Beginning with the opening line, set down each line of the material below exactly, stopping once the line with "Task: Click the Uusi" is done.

· · · · ·

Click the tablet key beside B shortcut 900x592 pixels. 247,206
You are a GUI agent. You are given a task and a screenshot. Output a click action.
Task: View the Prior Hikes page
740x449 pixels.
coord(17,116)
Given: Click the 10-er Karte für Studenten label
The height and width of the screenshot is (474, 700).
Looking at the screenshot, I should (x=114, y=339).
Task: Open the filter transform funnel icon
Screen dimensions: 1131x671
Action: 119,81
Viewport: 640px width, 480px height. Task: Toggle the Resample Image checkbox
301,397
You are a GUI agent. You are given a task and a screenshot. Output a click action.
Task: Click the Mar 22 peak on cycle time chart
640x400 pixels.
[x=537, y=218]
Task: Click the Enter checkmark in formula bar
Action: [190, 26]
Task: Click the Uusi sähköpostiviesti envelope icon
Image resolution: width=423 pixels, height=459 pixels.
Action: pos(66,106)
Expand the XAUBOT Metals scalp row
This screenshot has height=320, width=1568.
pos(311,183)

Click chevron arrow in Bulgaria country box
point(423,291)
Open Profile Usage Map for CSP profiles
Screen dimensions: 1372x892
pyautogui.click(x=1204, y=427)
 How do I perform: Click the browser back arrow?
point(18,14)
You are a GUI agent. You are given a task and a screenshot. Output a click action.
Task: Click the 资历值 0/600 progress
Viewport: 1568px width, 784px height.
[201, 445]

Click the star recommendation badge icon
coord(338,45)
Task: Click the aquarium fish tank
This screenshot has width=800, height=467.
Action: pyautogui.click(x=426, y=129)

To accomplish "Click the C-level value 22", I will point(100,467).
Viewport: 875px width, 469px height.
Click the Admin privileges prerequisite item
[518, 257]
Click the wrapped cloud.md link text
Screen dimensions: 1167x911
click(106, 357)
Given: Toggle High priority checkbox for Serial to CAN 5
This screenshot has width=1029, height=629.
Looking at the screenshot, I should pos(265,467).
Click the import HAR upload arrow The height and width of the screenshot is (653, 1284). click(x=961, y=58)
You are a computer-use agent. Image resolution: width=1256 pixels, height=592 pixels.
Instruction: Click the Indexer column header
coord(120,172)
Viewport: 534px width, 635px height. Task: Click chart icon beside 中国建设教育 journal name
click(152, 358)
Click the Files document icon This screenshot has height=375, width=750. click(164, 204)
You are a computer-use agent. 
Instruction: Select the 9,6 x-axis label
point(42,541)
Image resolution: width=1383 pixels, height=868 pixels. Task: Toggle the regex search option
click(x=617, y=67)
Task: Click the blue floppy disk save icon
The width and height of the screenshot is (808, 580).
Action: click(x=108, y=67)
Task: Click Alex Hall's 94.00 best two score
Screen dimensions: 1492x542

· · · · ·

- Answer space
Click the tablet key beside B shortcut 900x592 pixels. 247,206
You are a GUI agent. You are given a task and a screenshot. Output a click action.
Task: View the Prior Hikes page
740x449 pixels.
coord(17,116)
Given: Click the 10-er Karte für Studenten label
The height and width of the screenshot is (474, 700).
Looking at the screenshot, I should (x=114, y=339).
Task: Open the filter transform funnel icon
Screen dimensions: 1131x671
Action: 119,81
Viewport: 640px width, 480px height. Task: Toggle the Resample Image checkbox
301,397
You are a GUI agent. You are given a task and a screenshot. Output a click action.
Task: Click the Mar 22 peak on cycle time chart
640x400 pixels.
[x=537, y=218]
Task: Click the Enter checkmark in formula bar
Action: [190, 26]
Task: Click the Uusi sähköpostiviesti envelope icon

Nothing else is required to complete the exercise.